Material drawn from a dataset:
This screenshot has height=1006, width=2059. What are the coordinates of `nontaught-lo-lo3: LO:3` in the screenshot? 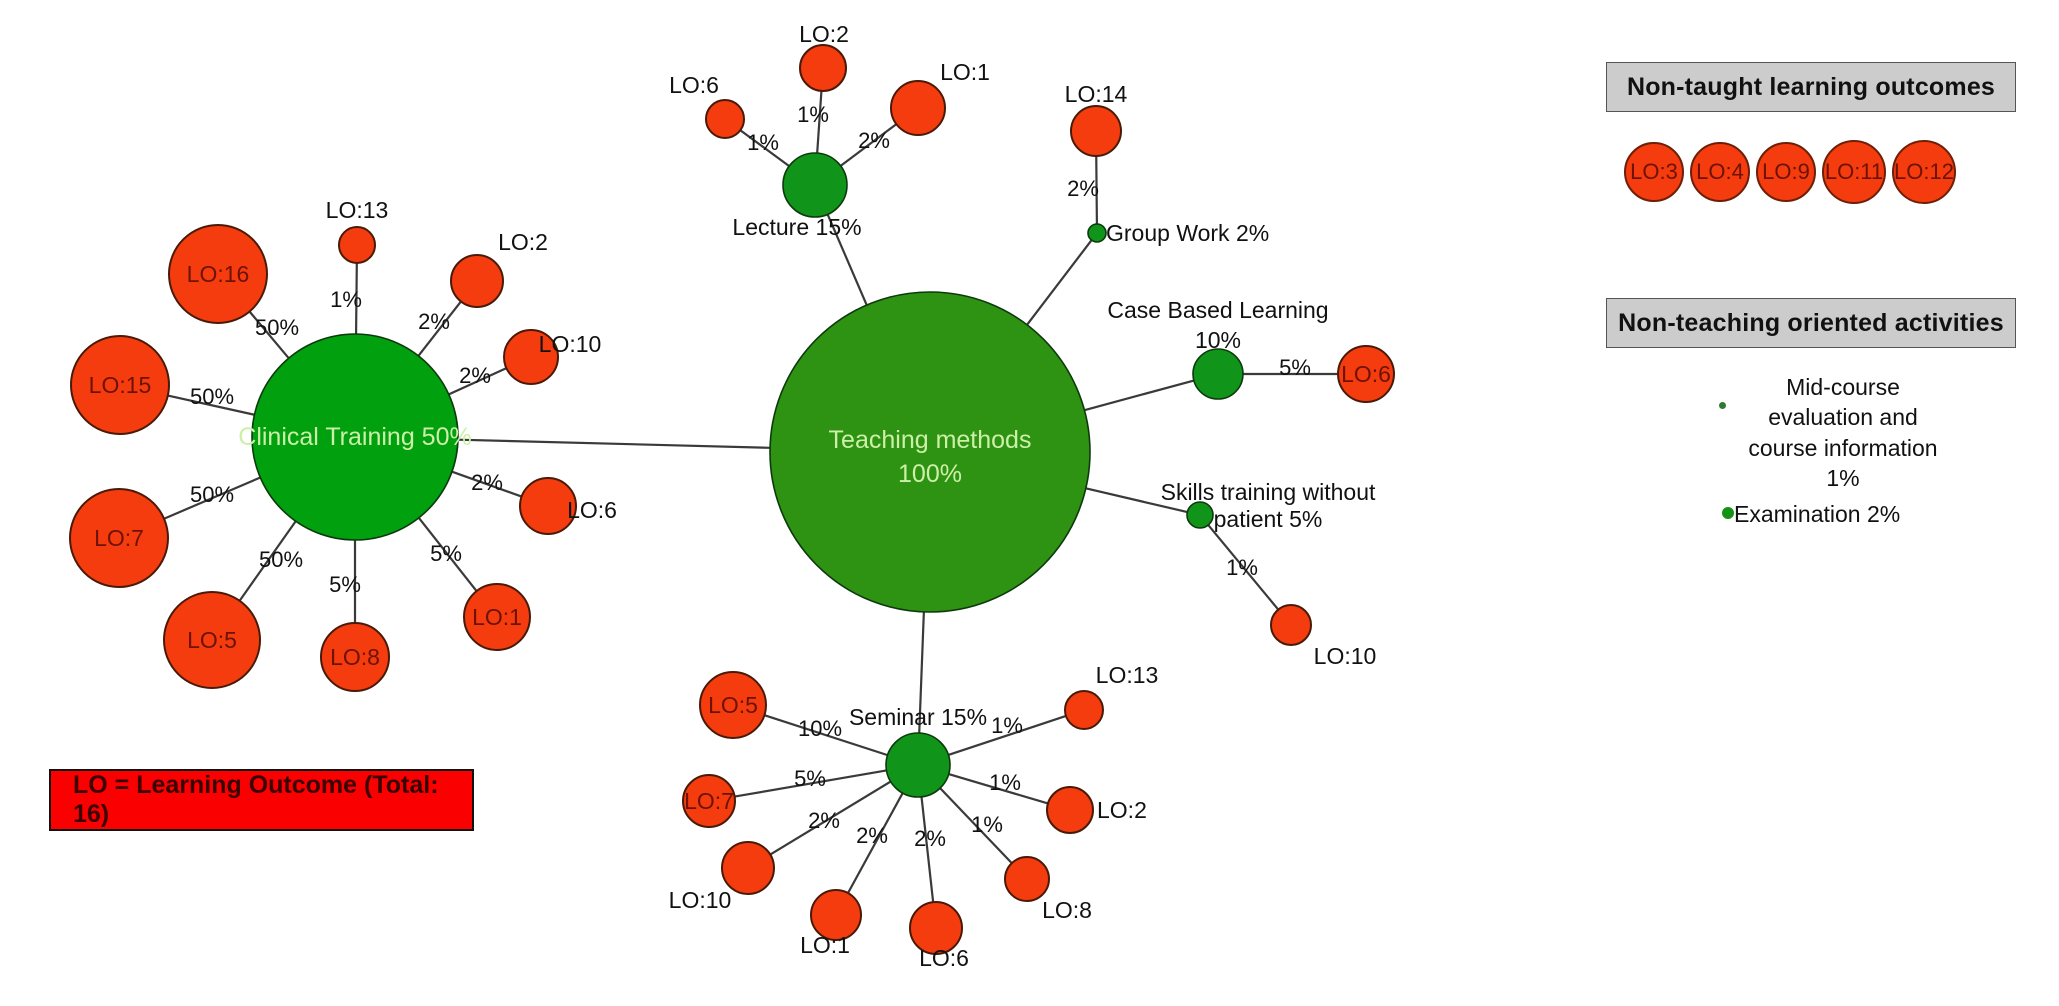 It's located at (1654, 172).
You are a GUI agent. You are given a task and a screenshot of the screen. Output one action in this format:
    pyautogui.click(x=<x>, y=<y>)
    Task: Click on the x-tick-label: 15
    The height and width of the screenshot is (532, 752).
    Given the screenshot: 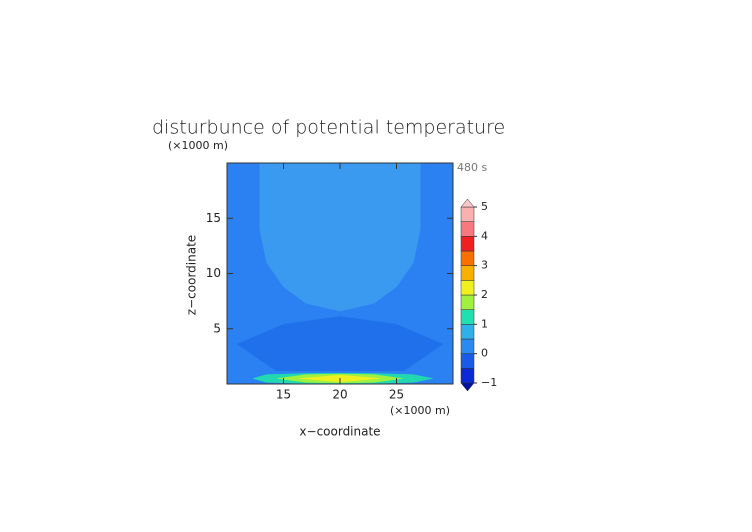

What is required: Rewrite the material from the line containing "You are a GUI" through the end of the material, inclusive, replacing "agent" with "assistant" and leaving everything else unchanged. Omit the pictures from your answer.

Finished task:
You are a GUI assistant. You are given a task and a screenshot of the screen. Output one action in this format:
    pyautogui.click(x=<x>, y=<y>)
    Task: Click on the x-tick-label: 15
    The height and width of the screenshot is (532, 752).
    Given the screenshot: 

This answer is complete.